Des programmes de premier cycle et de cycles supérieurs sont offerts à l' UCLA , à l'UC Davis , à l'UC Irvine , à la Kennesaw State University , à la Louisiana State University , à la California State University, Northridge , à la San Jose State University , à la Southern Illinois University Carbondale , à la Texas A&M University , à l'University of Maryland, College Park , à l'University of North Carolina at Chapel Hill , à l'University of San Diego , à l'University of Texas at Austin et à la Washington University à Saint-Louis .

Au Royaume-Uni, l'Université d'Aberystwyth propose un cursus en études de la performance, animé par des artistes de renom tels que Mike Pearson, Heike Roms et Jill Greenhalgh. L' Université de Roehampton, à Londres, offre une licence en art dramatique, théâtre et études de la performance. L'Université de Richmond , également à Londres, propose une licence en arts du spectacle et de la performance. L'Université de Plymouth propose une licence en théâtre et performance depuis le début des années 1990 ; son programme de recherche de troisième cycle (ResM et MPhil/PhD) est spécialisé en études de la performance. L' Université de Warwick propose également une licence en théâtre et études de la performance, ainsi que des programmes de troisième cycle de premier plan. Plus récemment, la Guildford School of Acting a proposé une licence en théâtre et performance. Intégrée au conservatoire, cette formation mettait l'accent sur l'étude pratique de la performance, avec une forte emphase sur le concept de « pratique comme recherche » . Le programme était dirigé par Laura Cull, fondatrice du Centre de philosophie de la performance, aujourd'hui multinational ; un nouveau courant des études de la performance qui vise à développer le lien entre philosophie et performance.

Au Danemark, l'université de Roskilde propose un master et un doctorat en « conception de spectacles », axés sur des sujets tels que les performances théâtrales, la musique en direct, les festivals et les performances urbaines.
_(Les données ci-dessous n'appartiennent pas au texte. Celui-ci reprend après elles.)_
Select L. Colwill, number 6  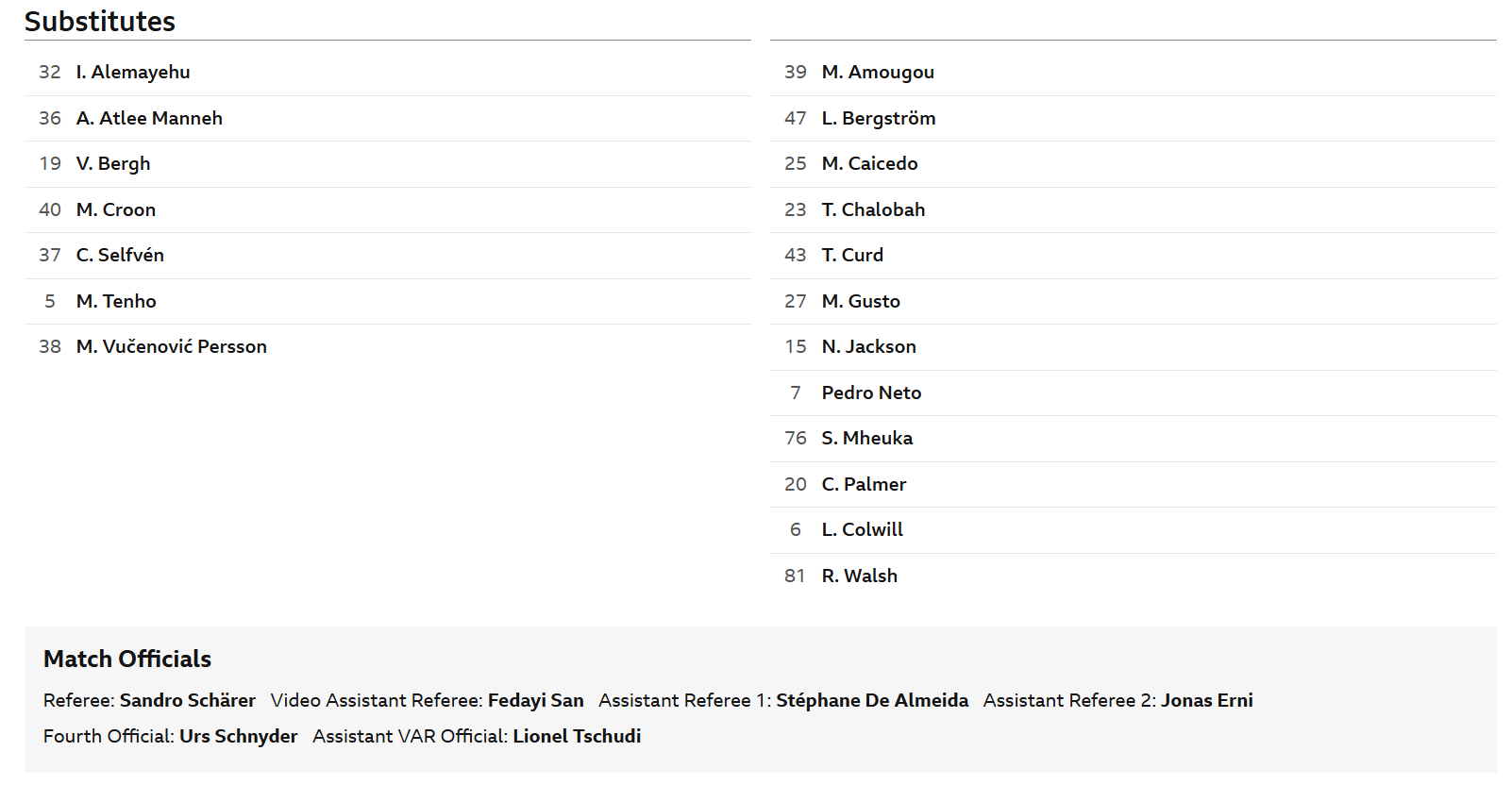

En Allemagne, l'Université de Hambourg propose un master en études de la performance au sein du Centre d'études de la performance dirigé par Gabriele Klein . Le Centre d'études de la performance de l' Université de Brême offre un certificat en études de la performance axé sur l'alliance de la recherche académique et artistique dans le cadre de projets de performance.

En Pologne, l’Université Jagellonne de Cracovie propose un programme de master en études de la performance à la Faculté de langue et littérature polonaises.

En Inde, l'Université Jawaharlal Nehru propose des programmes de MPhil et de doctorat en études théâtrales et performatives au sein de son École des arts et de l'esthétique. Depuis 2012, l'École de la culture et des expressions créatives de l'Université Ambedkar de Delhi offre un master en études performatives, axé sur la redéfinition des méthodologies des études culturelles et de la recherche à la lumière des spécificités des études performatives. Elle élabore actuellement le premier doctorat par la pratique du pays et mène des recherches approfondies dans le domaine de la pratique comme recherche. Dans le même esprit, le Centre de recherche sur la performance et les études culturelles en Asie du Sud (CPRACSIS), au Kerala, a organisé ces dernières années une série d'ateliers et de séminaires afin de favoriser un dialogue entre chercheurs, artistes et praticiens, éclairé par les études performatives.

En Australie, l' Université de Sydney , l'Université Victoria et l'Université de Technologie du Queensland proposent des diplômes en études de la performance, allant du master au doctorat. Dans certains pays, les études de la performance constituent également un cursus de niveau A (AS et A2) qui intègre les formes artistiques distinctes que sont la danse, la musique et le théâtre dans les arts du spectacle.

Au Brésil, l' Universidade Federal de Goiás a lancé en 2012 un programme interdisciplinaire (master) en arts du spectacle, une première dans un pays d'Amérique latine. Ce programme vise à analyser les rituels, les jeux, les performances, le théâtre et la danse dans une perspective interculturelle.